Nobel Prize winning German biophysical chemist, Manfred Eigen (1927-2019), was best known for his work on fast chemical reactions and his development of ways to accurately measure these reactions down to the nearest billionth of a second. He published over 100 papers with topics ranging from hydrogen bridges of nucleic acids to the storage of information in the central nervous system.

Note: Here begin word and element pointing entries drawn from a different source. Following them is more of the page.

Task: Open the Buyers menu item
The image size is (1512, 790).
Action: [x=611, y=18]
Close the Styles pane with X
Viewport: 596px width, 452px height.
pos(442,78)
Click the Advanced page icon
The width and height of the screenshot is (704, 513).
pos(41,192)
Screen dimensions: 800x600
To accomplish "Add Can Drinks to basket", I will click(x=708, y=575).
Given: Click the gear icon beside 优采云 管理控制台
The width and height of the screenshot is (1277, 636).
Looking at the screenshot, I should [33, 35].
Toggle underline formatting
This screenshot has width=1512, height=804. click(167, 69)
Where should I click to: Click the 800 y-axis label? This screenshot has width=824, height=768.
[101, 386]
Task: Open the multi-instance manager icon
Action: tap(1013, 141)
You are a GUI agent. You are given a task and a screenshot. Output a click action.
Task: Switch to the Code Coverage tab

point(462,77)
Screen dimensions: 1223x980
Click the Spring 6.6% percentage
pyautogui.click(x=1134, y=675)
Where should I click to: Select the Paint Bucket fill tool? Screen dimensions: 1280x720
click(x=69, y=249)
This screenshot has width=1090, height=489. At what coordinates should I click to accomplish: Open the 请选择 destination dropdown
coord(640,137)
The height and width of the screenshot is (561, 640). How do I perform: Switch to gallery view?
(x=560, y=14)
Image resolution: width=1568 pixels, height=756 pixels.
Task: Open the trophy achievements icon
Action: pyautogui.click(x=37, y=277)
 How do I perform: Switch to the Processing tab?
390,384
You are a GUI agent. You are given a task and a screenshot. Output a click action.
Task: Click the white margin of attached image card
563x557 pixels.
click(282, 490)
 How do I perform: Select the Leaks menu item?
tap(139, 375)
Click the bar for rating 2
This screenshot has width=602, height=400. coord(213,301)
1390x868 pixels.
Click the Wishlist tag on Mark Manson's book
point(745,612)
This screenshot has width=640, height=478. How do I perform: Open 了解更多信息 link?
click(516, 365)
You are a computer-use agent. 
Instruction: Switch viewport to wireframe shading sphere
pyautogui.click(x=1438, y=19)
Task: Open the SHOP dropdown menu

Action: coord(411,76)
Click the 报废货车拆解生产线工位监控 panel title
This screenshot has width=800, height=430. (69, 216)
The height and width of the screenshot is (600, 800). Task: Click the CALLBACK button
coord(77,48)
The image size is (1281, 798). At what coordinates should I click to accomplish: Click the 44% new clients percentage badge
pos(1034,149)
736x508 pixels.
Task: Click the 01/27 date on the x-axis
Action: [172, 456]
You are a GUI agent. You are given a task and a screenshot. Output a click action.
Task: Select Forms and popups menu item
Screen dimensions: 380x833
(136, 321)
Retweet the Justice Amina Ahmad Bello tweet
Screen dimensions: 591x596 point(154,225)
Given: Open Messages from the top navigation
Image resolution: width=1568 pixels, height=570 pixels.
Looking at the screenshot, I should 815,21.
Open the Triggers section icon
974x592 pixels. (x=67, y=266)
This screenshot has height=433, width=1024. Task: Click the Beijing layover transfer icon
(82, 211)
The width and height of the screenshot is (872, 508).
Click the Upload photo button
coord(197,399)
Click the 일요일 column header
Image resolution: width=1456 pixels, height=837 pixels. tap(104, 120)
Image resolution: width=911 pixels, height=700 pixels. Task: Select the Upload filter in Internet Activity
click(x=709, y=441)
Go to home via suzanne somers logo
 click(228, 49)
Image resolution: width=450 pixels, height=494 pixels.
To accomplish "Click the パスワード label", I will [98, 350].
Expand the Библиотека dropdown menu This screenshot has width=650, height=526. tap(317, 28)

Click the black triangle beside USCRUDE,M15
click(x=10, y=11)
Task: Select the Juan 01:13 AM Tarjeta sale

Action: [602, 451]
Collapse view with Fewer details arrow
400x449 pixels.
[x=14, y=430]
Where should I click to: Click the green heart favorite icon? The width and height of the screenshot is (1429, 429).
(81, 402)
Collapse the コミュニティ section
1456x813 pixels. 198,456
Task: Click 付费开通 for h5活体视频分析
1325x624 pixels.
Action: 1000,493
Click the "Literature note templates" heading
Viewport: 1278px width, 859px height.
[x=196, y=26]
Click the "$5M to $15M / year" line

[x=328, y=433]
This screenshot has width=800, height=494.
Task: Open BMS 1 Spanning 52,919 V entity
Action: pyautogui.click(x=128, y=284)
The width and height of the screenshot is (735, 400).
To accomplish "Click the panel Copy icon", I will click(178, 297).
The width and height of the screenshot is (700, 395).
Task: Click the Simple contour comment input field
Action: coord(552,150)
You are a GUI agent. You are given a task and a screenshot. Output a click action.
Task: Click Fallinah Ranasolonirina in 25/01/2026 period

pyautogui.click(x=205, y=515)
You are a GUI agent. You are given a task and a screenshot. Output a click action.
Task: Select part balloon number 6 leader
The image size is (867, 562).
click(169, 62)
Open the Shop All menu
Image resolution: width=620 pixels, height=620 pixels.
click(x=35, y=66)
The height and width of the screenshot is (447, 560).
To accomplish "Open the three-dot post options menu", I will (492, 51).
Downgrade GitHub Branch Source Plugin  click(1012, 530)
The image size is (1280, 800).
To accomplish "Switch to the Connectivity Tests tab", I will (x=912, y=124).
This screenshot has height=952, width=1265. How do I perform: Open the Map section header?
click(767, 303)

Listeners: Ruthild Winkler-Oswatitch

Ruthild Winkler-Oswatitsch is the eldest daughter of the Austrian physicist Klaus Osatitsch, an internationally renowned expert in gas dynamics, and his wife Hedwig Oswatitsch-Klabinus. She was born in the German university town of Göttingen where her father worked at the Kaiser Wilhelm Institute of Aerodynamics under Ludwig Prandtl. After World War II she was educated in Stockholm, Sweden, where her father was then a research scientist and lecturer at the Royal Institute of Technology.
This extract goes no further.